REQUIRED ACTION
The lines from the one containing "Where should I click to: Toggle" through the final line of the data below must be written out exactly, both included, and nothing more.

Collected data
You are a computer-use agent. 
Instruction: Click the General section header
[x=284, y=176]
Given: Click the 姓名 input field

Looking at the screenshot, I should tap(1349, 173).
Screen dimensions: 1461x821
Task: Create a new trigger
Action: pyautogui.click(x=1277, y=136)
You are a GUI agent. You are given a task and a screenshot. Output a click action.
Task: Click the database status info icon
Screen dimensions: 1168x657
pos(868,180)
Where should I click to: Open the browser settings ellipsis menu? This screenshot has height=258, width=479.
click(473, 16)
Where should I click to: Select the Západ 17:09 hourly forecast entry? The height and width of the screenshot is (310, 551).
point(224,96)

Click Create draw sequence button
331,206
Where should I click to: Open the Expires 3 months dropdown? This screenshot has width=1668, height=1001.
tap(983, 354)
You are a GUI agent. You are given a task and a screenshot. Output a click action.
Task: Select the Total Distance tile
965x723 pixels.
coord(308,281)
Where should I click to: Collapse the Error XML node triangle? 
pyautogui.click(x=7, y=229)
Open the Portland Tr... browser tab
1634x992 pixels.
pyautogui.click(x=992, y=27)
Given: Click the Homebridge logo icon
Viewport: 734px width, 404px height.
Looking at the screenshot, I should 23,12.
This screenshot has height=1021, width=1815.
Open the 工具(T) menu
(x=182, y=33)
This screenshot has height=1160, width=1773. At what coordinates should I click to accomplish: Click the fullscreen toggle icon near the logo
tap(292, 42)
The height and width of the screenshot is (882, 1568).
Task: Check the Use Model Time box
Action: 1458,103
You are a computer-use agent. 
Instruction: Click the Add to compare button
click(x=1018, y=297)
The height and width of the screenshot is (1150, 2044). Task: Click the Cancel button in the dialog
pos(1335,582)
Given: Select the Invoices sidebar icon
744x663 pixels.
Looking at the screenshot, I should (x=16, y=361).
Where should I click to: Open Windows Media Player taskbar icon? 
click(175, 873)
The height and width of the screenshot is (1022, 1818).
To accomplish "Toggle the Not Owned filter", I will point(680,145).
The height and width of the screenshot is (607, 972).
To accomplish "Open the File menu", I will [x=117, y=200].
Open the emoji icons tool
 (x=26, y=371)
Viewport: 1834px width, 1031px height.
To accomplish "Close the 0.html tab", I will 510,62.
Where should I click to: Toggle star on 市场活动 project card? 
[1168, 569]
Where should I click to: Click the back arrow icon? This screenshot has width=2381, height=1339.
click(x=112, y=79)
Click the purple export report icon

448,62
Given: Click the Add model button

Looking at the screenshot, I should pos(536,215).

OUTPUT OF THE TASK
Where should I click to: Toggle star on 市场活动 project card? 
[1168, 569]
Where should I click to: Click the back arrow icon? This screenshot has width=2381, height=1339.
click(x=112, y=79)
Click the purple export report icon

448,62
Given: Click the Add model button

Looking at the screenshot, I should pos(536,215).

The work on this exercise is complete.